--- begin Exercise materials ---

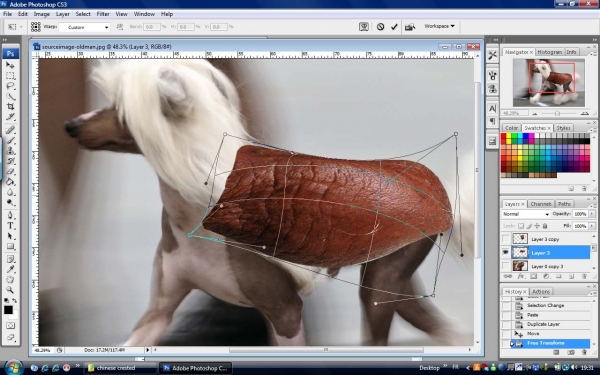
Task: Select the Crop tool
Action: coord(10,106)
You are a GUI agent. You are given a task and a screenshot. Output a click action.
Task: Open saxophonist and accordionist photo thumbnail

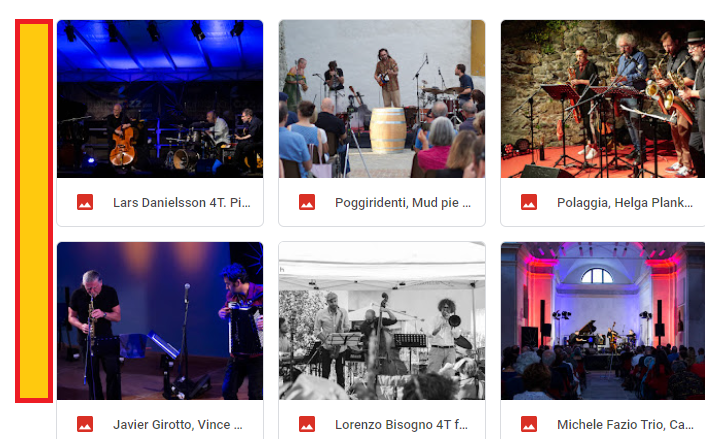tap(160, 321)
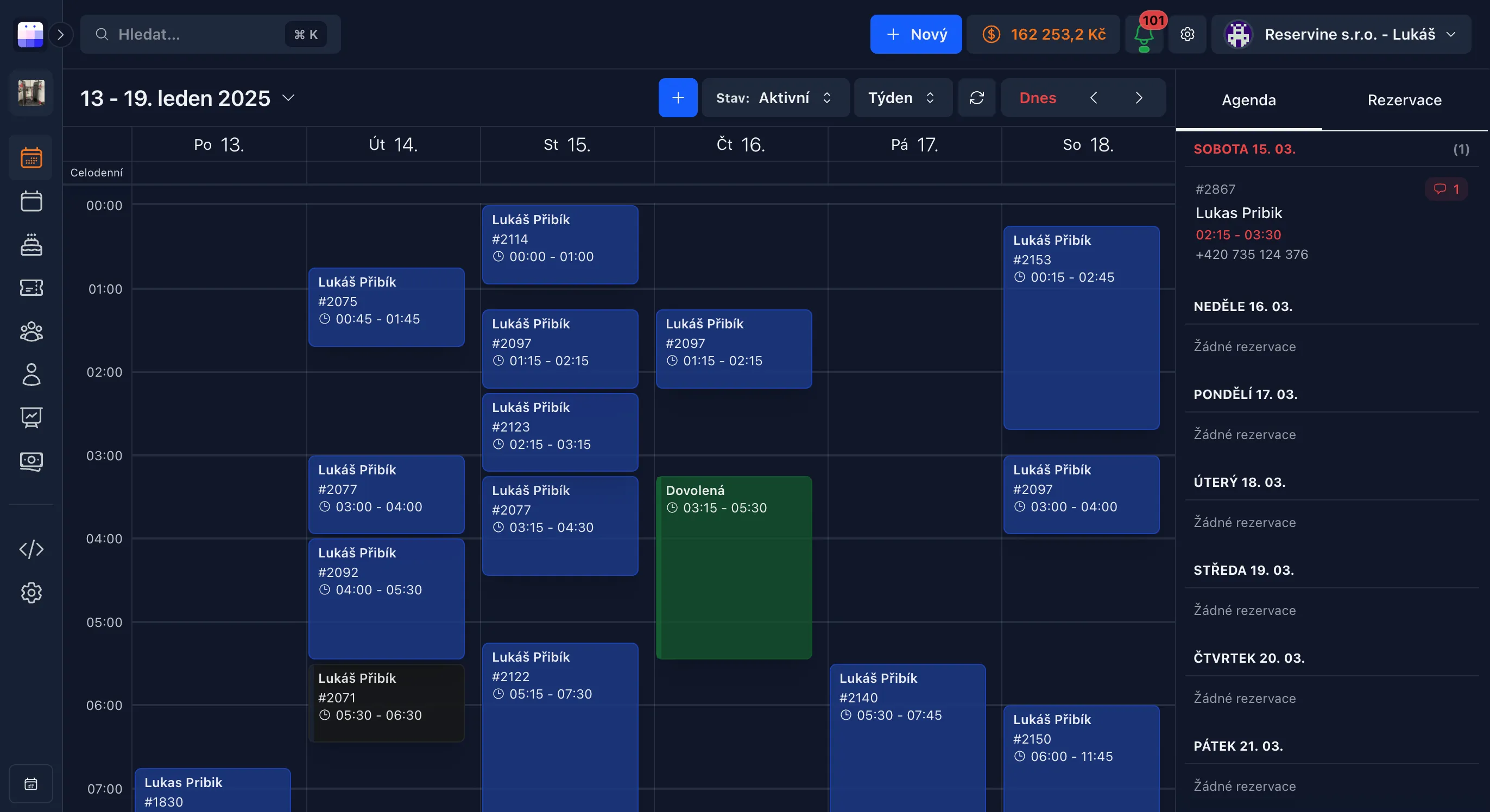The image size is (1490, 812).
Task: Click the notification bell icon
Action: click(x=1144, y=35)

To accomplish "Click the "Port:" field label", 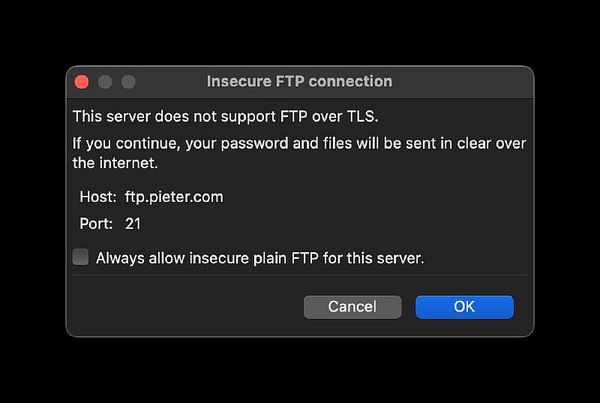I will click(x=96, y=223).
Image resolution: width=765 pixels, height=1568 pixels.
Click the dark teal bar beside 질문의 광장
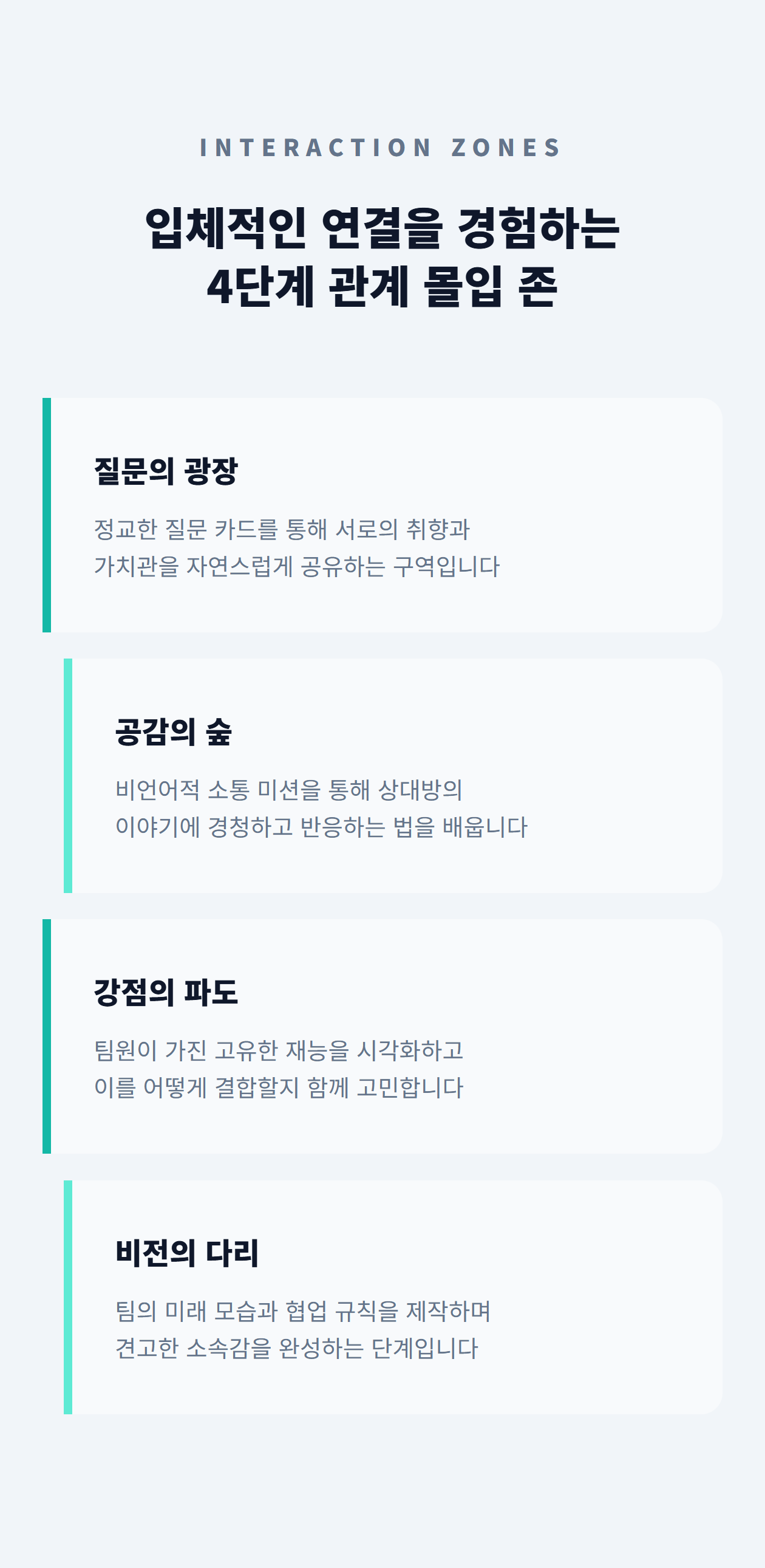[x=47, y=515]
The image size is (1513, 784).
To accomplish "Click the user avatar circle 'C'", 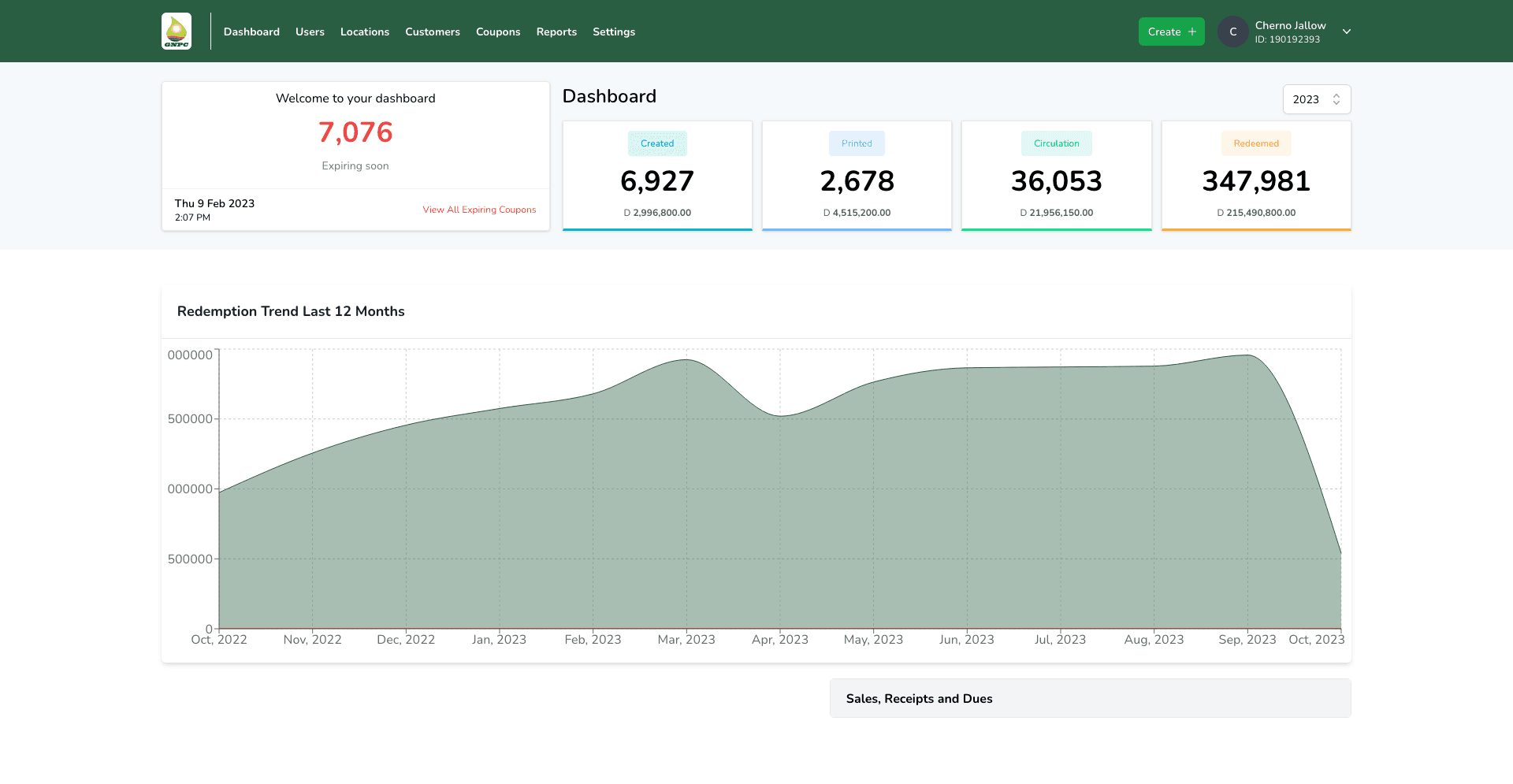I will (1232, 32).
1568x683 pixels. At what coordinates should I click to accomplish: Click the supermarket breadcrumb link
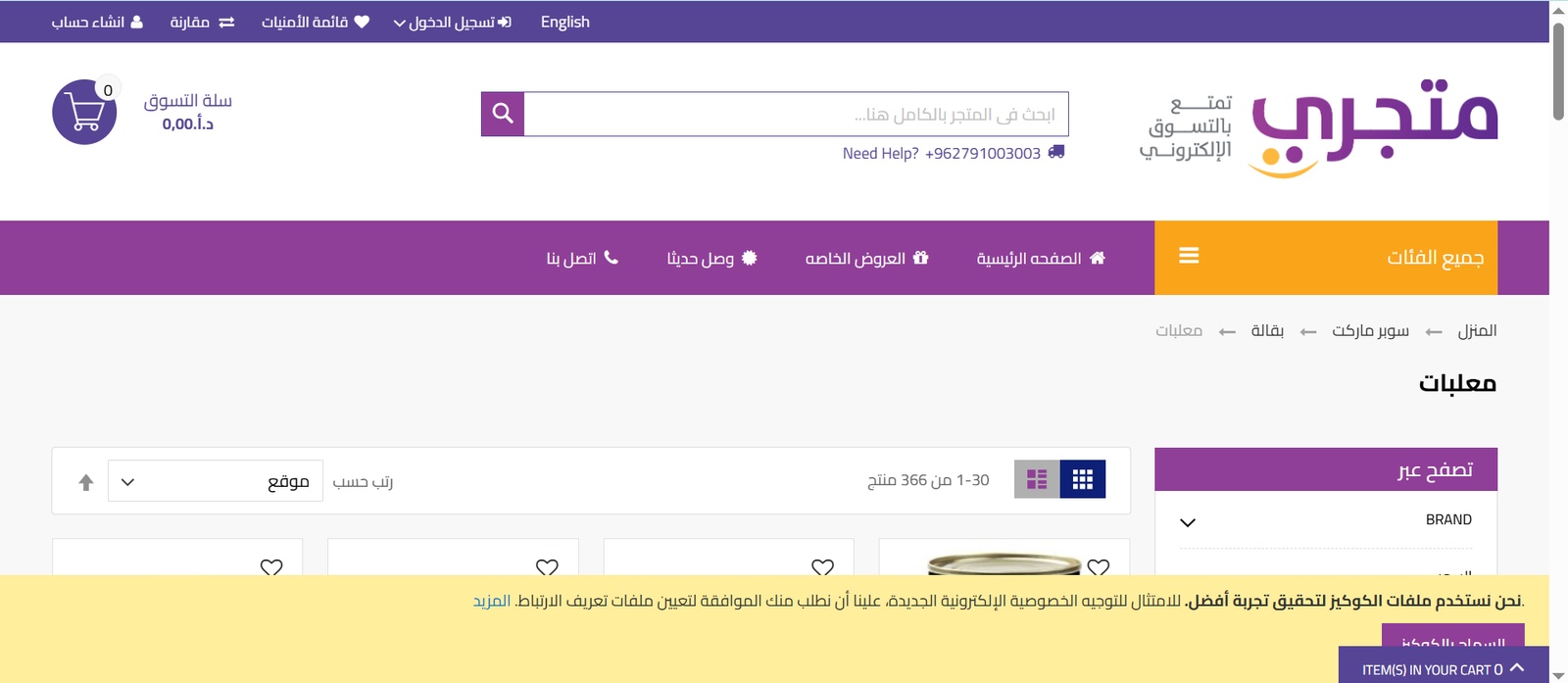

--- end Exercise materials ---

Directions
Which lines of the data above contain the word "pixels"? Gather each one and copy it out in full.

Solution to this problem
Image resolution: width=765 pixels, height=1568 pixels.
1568x683 pixels. At what coordinates should I click to accomplish: Click the supermarket breadcrumb link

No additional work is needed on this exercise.